All 25 V8 Supercars will carry signs of support for the Paris attack victims at this weekend’s WD-40 Phillip Island Super Sprint.
Lee Holdsworth’s Walkinshaw Holden sports the French colours across its roof, while all cars will run a sticker supplied by the category depicting the country’s flag and iconic Eiffel Tower.
A series of co-ordinated terrorist attacks in Paris on Friday killed 129 people, marking the deadliest violence to hit France since World War II.
Holdsworth’s team has a particular link to France, having run French IndyCar ace Sebastien Bourdais across the recent three-event Pirtek Enduro Cup.
Bourdais was one of two French co-drivers in the enduros, with former V8 Supercars full-timer Alex Premat joining Scott McLaughlin at Volvo.
“It’s on everyone’s minds at the moment, not just the people of Paris, but for all the people in Beirut and all the others that have fallen victim to terrorist attacks,” Holdsworth told Speedcafe.com.
“It’s nice to be able to run a mark of respect and let everyone know that we’re all thinking of them.”
“It’s a little thing we can do as a V8 Supercars fraternity,” added McLaughlin.
“It’s a proud thing to represent something, show that we’re all a part of it and supporting them where we can.”
Holdsworth and McLaughlin both have high hopes for their weekends at Phillip Island after the Walkinshaw and Garry Rogers teams proved among the pace-setters at the venue last year.
McLaughlin passed Holdsworth’s now team-mate Garth Tander for the win in the final metres of the Sunday contest 12 months ago as the Holden ran dry on fuel.
The Volvo driver has not won a race since and is eager to end the dry spell.
”We won two races here last year and I really think we can do it again,” he said.
“We have had a few poles this year and now we need to capitalise on making a good start and winning the race.
“It is important to build on for next year and I think this is where we can start that.”

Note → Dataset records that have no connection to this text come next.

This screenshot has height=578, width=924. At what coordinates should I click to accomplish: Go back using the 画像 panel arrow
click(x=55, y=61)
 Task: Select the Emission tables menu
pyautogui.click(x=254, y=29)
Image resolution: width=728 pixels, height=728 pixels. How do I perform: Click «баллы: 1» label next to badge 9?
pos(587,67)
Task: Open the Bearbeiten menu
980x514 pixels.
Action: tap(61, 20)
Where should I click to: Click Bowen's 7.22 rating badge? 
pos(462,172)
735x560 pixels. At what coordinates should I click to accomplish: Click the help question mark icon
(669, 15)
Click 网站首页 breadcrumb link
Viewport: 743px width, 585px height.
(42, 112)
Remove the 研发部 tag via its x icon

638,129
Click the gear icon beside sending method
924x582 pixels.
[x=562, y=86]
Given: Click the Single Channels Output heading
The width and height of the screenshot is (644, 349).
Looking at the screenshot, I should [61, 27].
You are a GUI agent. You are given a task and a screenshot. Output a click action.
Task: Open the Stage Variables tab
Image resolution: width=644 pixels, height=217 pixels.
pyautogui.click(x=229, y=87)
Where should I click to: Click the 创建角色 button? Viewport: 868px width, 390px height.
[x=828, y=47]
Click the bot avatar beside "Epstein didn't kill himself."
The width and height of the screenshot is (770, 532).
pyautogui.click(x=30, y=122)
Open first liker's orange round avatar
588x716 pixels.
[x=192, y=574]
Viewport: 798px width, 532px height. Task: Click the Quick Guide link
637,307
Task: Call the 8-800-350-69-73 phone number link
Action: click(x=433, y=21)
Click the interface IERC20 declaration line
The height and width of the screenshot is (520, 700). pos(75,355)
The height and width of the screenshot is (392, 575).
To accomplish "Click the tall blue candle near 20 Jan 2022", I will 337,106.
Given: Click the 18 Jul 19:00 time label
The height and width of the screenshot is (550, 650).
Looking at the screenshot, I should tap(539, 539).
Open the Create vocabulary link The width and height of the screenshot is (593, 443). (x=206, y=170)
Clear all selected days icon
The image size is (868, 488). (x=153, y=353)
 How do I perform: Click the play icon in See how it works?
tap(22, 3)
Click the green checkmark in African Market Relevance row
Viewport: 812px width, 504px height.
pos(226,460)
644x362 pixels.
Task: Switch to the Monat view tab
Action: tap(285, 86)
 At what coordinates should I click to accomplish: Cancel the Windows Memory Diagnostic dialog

McLaughlin’s most recent pole position came last time out at Pukekohe, a venue where the Walkinshaw Holdens struggled.
The bumpy New Zealand circuit is a stark contrast from the smooth Island Grand Prix layout, however, leaving Holdsworth optimistic.
“Our cars weren’t good at Puke, certainly the bumps were very challenging for us,” explained Holdsworth.
“Here that won’t be such an issue and it’s certainly encouraging seeing how strong the cars were here last year.
“I think there’s some things we’ve done to the cars this year that we’ve taken a backwards step, but we’ve probably pressed the reset button a little bit.
“We’ve now got a pretty good thing with car balance, but the shocks are where we need to hone in on.”